### [What to work on]
Return the entries below in their exact form, leaving the pictures out.

-*-

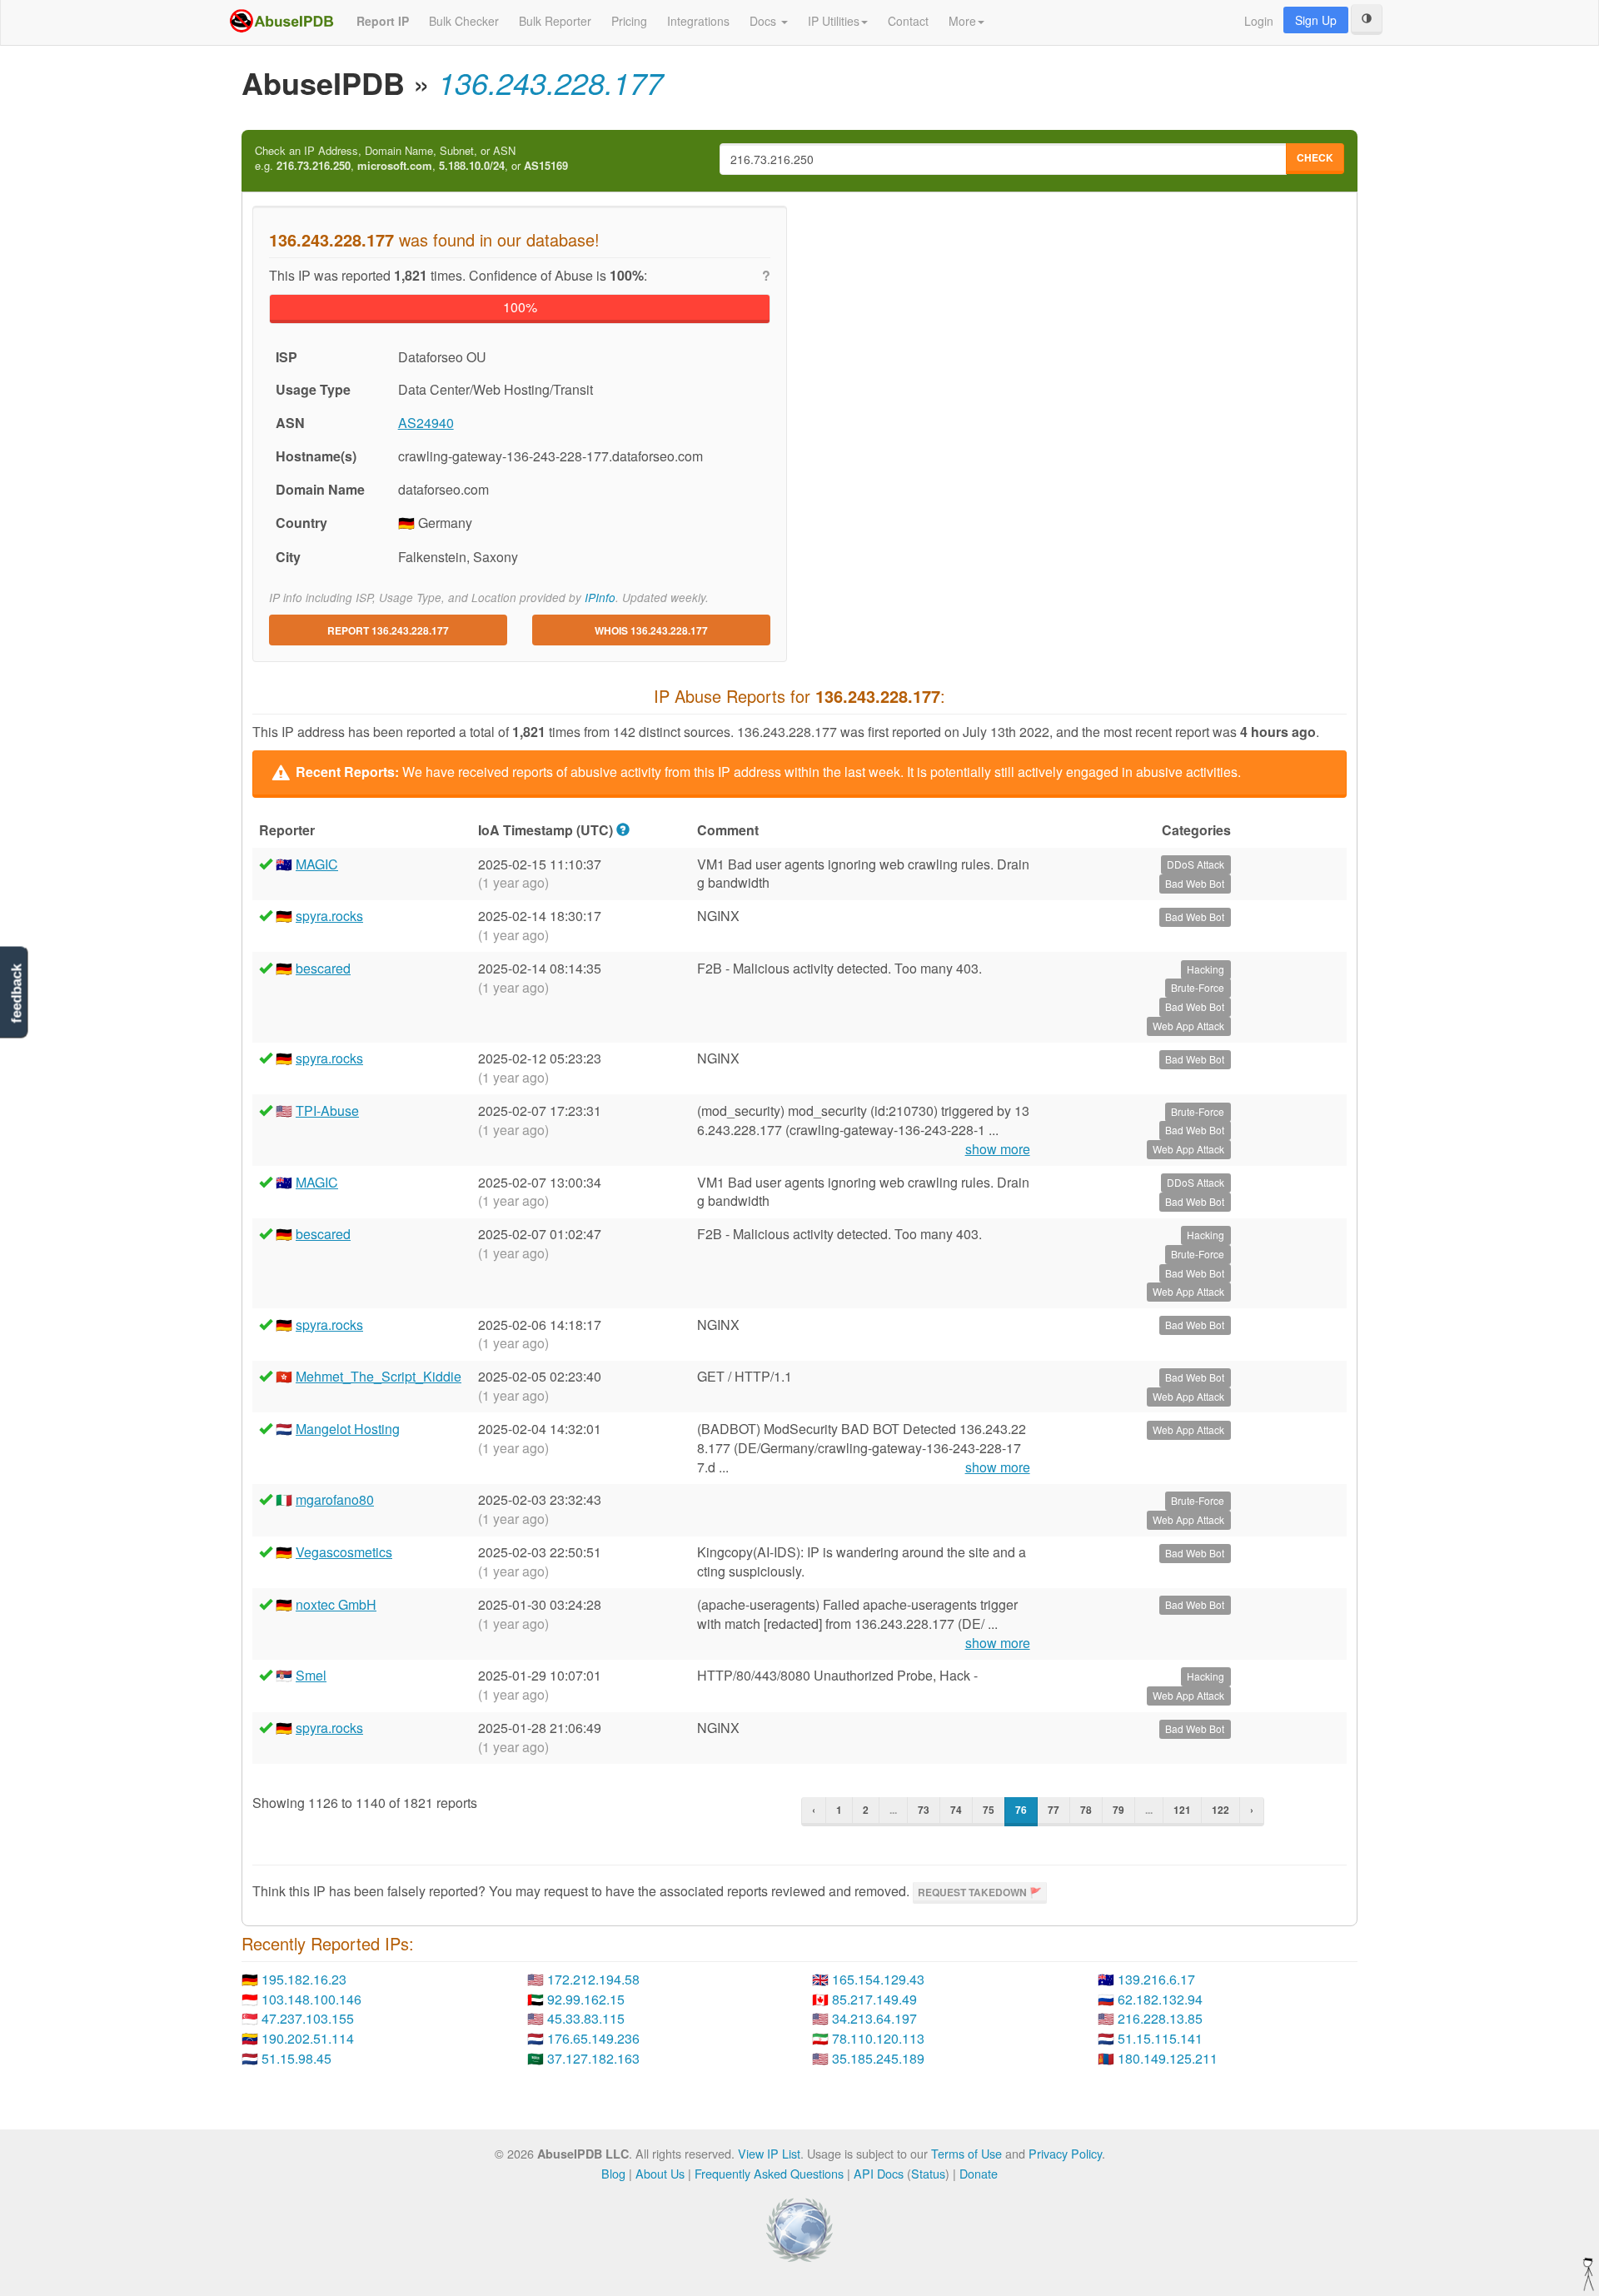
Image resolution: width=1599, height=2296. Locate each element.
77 (1053, 1809)
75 (988, 1809)
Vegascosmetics (344, 1551)
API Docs (879, 2173)
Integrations (698, 20)
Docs (765, 20)
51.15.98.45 (296, 2058)
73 (923, 1809)
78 (1086, 1809)
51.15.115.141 (1160, 2038)
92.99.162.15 (586, 1999)
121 (1182, 1809)
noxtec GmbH (336, 1604)
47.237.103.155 (308, 2018)
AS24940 (426, 422)
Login (1258, 20)
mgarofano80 (335, 1499)
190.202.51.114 (308, 2038)
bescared (323, 968)
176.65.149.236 (593, 2038)
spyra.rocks (329, 915)
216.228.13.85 (1160, 2018)
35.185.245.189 (878, 2058)
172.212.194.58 (593, 1979)
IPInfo (600, 597)
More (962, 20)
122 (1220, 1809)
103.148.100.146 (311, 1999)
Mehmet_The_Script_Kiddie (378, 1376)
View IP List (769, 2153)
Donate (978, 2173)
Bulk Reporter (555, 20)
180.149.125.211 (1168, 2058)
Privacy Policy (1065, 2153)
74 (956, 1809)
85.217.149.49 (874, 1999)
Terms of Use (966, 2153)
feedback (16, 993)
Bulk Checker (464, 20)
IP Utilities (833, 20)
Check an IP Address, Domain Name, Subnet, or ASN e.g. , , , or (411, 158)
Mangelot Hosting (348, 1428)
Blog (613, 2173)
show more (997, 1149)
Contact (908, 20)
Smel (311, 1675)
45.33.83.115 (586, 2018)
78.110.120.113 (878, 2038)
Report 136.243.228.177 (388, 630)
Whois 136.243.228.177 (651, 630)
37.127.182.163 (593, 2058)
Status (928, 2173)
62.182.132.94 (1160, 1999)
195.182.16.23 (304, 1979)
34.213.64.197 (874, 2018)
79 (1118, 1809)
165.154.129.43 (878, 1979)
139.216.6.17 (1156, 1979)
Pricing (629, 20)
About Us (660, 2173)
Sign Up (1316, 20)
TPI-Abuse (327, 1110)
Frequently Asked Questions (769, 2173)
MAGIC (317, 864)
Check (1315, 157)
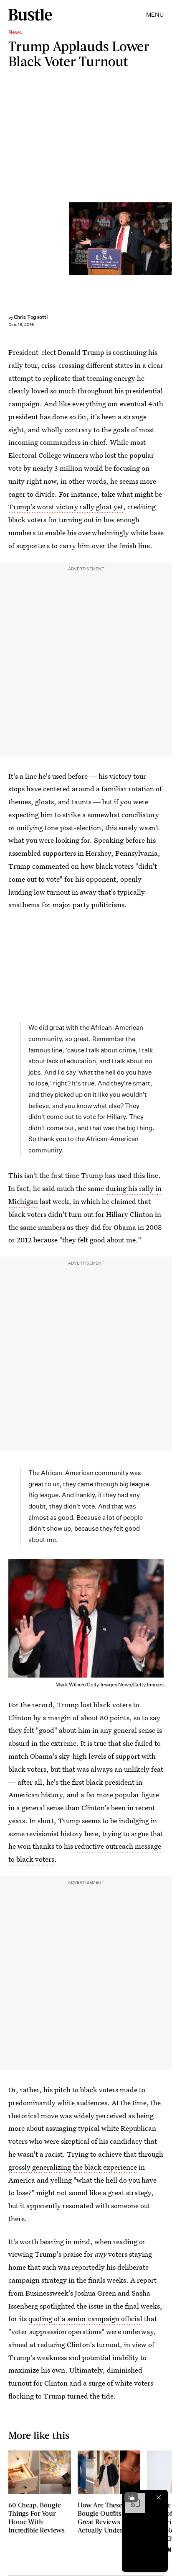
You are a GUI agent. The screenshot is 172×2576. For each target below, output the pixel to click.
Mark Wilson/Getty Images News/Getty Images (168, 238)
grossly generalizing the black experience (72, 2167)
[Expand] (131, 2497)
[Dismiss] (158, 2497)
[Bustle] (30, 14)
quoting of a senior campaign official (85, 2318)
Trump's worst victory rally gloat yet (65, 506)
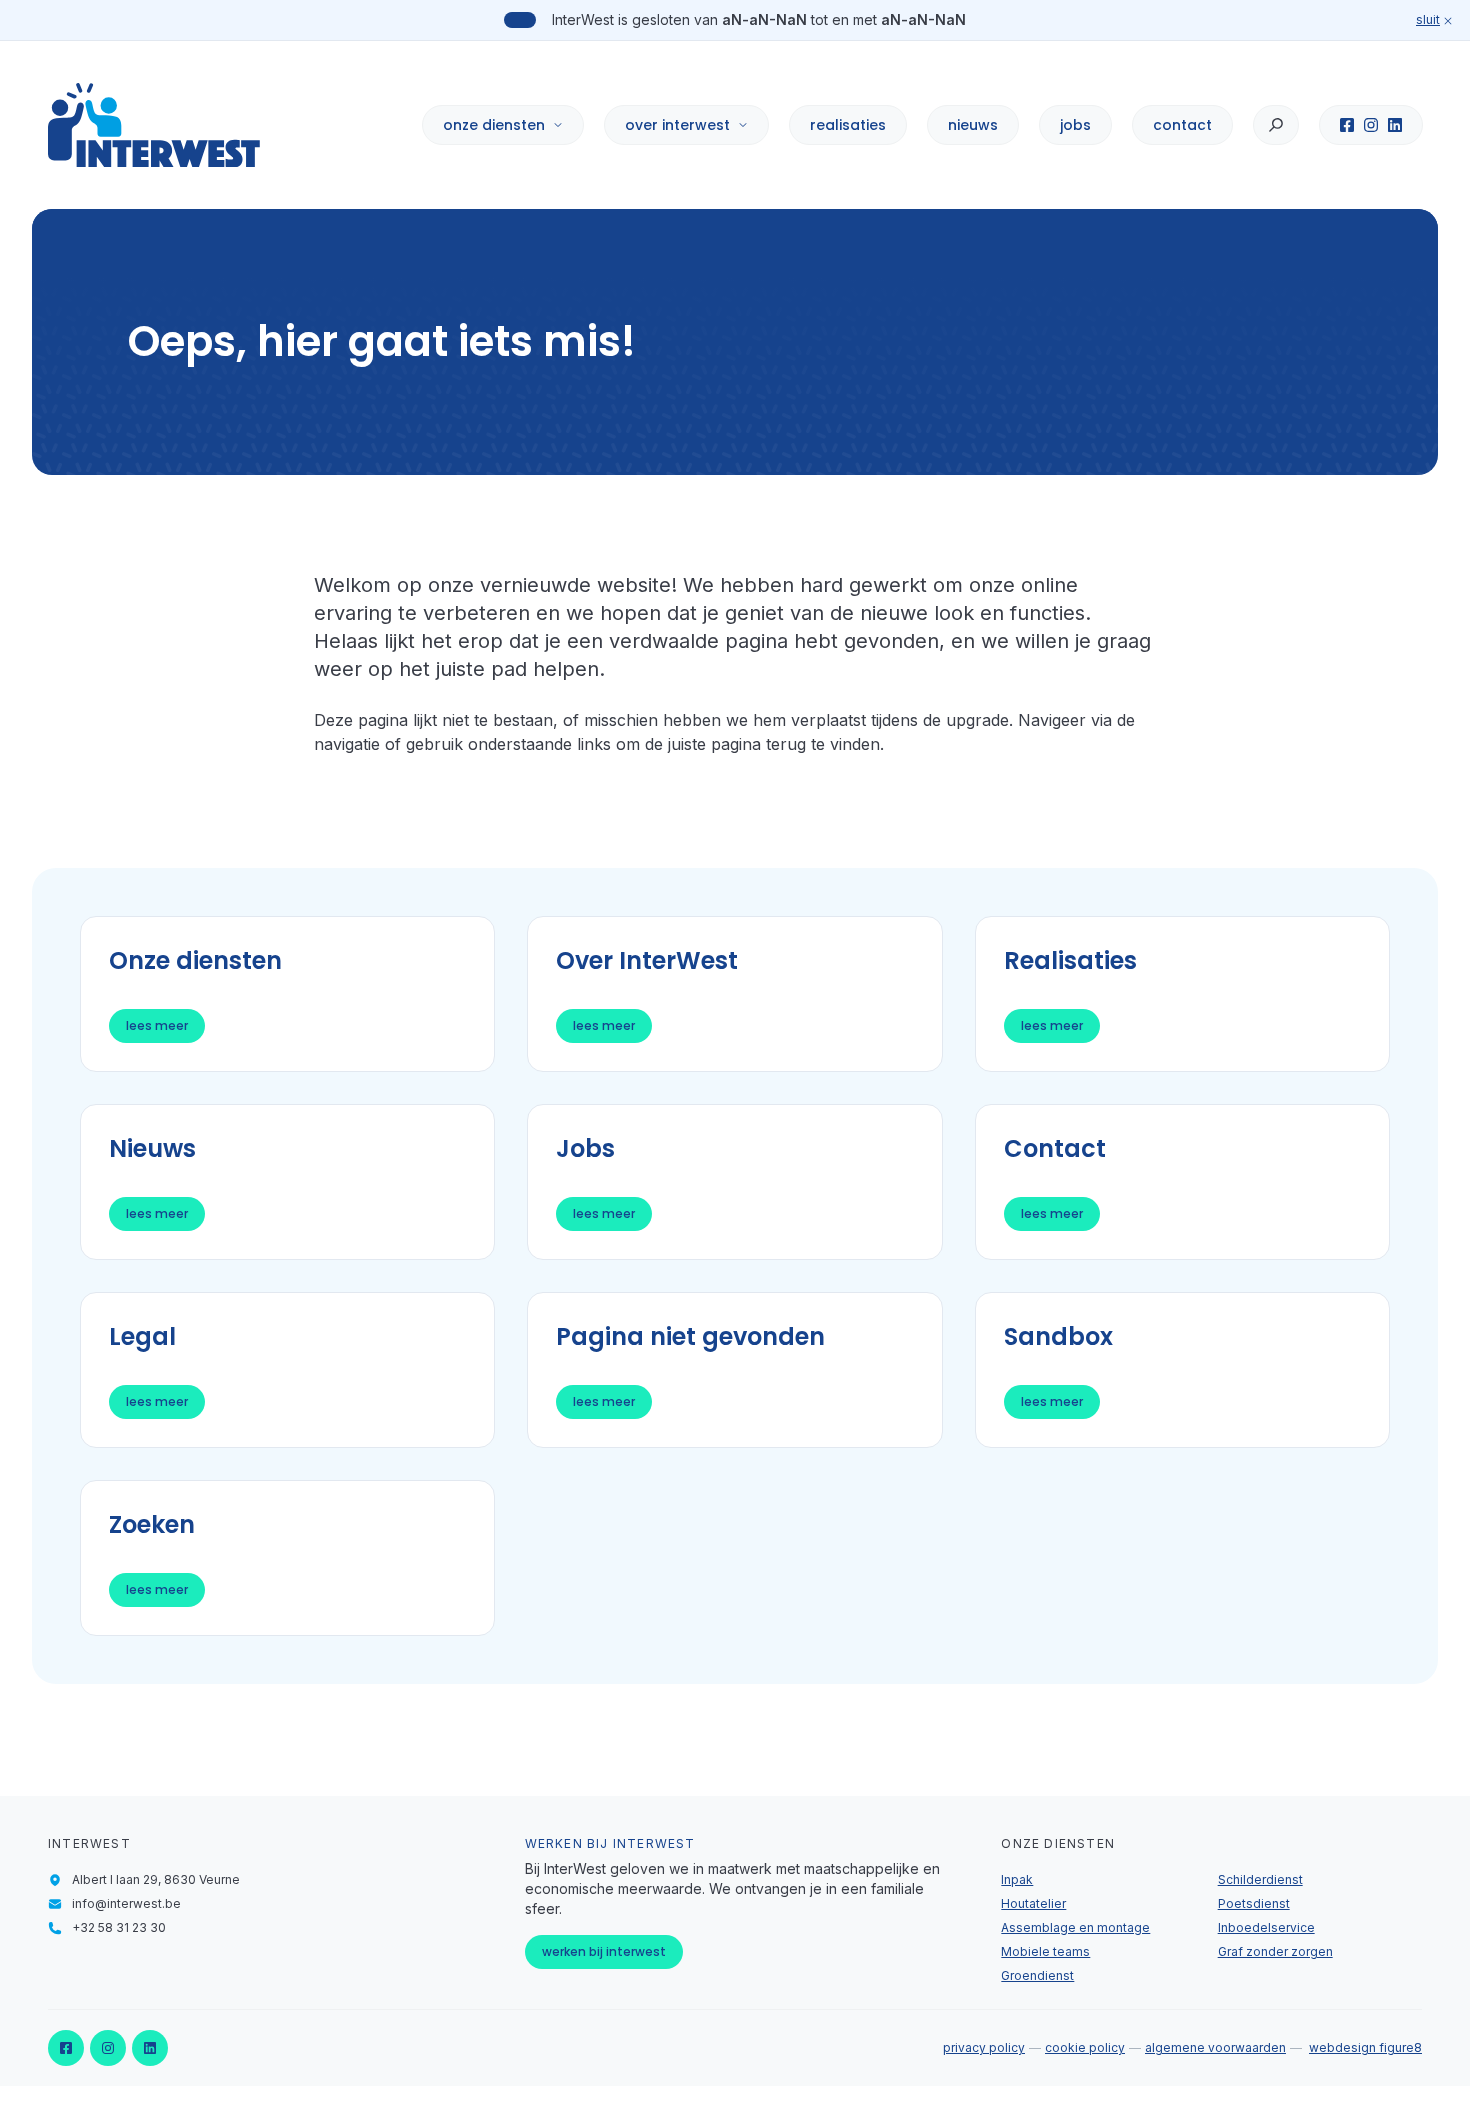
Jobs (1075, 125)
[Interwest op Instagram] (1371, 125)
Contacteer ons (1148, 2018)
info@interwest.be (126, 1903)
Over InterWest (677, 125)
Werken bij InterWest (604, 1951)
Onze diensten (494, 125)
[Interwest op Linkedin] (1395, 125)
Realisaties (848, 125)
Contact (1182, 125)
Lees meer (157, 1025)
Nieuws (973, 125)
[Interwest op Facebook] (1347, 125)
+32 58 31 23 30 (119, 1927)
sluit (1428, 19)
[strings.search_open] (1276, 125)
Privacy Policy (984, 2047)
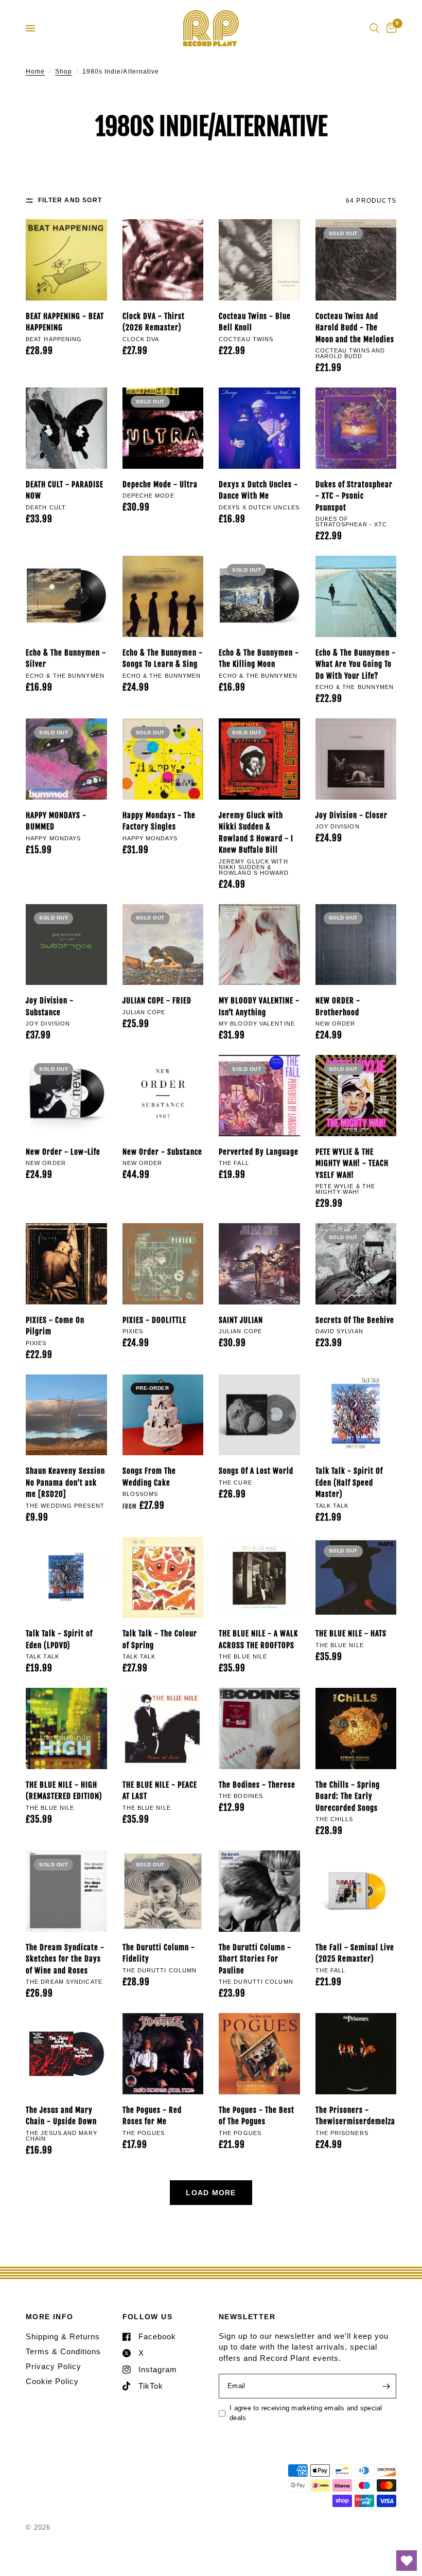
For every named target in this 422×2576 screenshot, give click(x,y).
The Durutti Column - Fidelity (158, 1953)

-*-

### [The answer]
Image resolution: width=1599, height=2296. Locate each element.
77 (1053, 1809)
75 (988, 1809)
Vegascosmetics (344, 1551)
API Docs (879, 2173)
Integrations (698, 20)
Docs (765, 20)
51.15.98.45 (296, 2058)
73 (923, 1809)
78 (1086, 1809)
51.15.115.141 (1160, 2038)
92.99.162.15 (586, 1999)
121 (1182, 1809)
noxtec GmbH (336, 1604)
47.237.103.155 (308, 2018)
AS24940 (426, 422)
Login (1258, 20)
mgarofano80 (335, 1499)
190.202.51.114 (308, 2038)
bescared (323, 968)
176.65.149.236 (593, 2038)
spyra.rocks (329, 915)
216.228.13.85 (1160, 2018)
35.185.245.189 (878, 2058)
172.212.194.58 (593, 1979)
IPInfo (600, 597)
More (962, 20)
122 (1220, 1809)
103.148.100.146 (311, 1999)
Mehmet_The_Script_Kiddie (378, 1376)
View IP List (769, 2153)
Donate (978, 2173)
Bulk Reporter (555, 20)
180.149.125.211 (1168, 2058)
Privacy Policy (1065, 2153)
74 (956, 1809)
85.217.149.49 (874, 1999)
Terms of Use (966, 2153)
feedback (16, 993)
Bulk Checker (464, 20)
IP Utilities (833, 20)
Check an IP Address, Domain Name, Subnet, or ASN e.g. , , , or (411, 158)
Mangelot Hosting (348, 1428)
Blog (613, 2173)
show more (997, 1149)
Contact (908, 20)
Smel (311, 1675)
45.33.83.115 (586, 2018)
78.110.120.113 (878, 2038)
Report 136.243.228.177 (388, 630)
Whois 136.243.228.177 (651, 630)
37.127.182.163 (593, 2058)
Status (928, 2173)
62.182.132.94 (1160, 1999)
195.182.16.23 (304, 1979)
34.213.64.197 (874, 2018)
79 (1118, 1809)
165.154.129.43 (878, 1979)
139.216.6.17 (1156, 1979)
Pricing (629, 20)
About Us (660, 2173)
Sign Up (1316, 20)
TPI-Abuse (327, 1110)
Frequently Asked Questions (769, 2173)
MAGIC (317, 864)
Check (1315, 157)
You are a GUI agent. The screenshot is 172×2576. For each target below, output the pixel to click.
Mark Wilson/Getty Images News/Getty Images (168, 238)
grossly generalizing the black experience (72, 2167)
[Expand] (131, 2497)
[Dismiss] (158, 2497)
[Bustle] (30, 14)
quoting of a senior campaign official (85, 2318)
Trump's worst victory rally gloat yet (65, 506)
Jobs (1075, 125)
[Interwest op Instagram] (1371, 125)
Contacteer ons (1148, 2018)
info@interwest.be (126, 1903)
Over InterWest (677, 125)
Werken bij InterWest (604, 1951)
Onze diensten (494, 125)
[Interwest op Linkedin] (1395, 125)
Realisaties (848, 125)
Contact (1182, 125)
Lees meer (157, 1025)
Nieuws (973, 125)
[Interwest op Facebook] (1347, 125)
+32 58 31 23 30 (119, 1927)
sluit (1428, 19)
[strings.search_open] (1276, 125)
Privacy Policy (984, 2047)
For every named target in this 422×2576 screenshot, give click(x,y).
The Durutti Column - Fidelity (158, 1953)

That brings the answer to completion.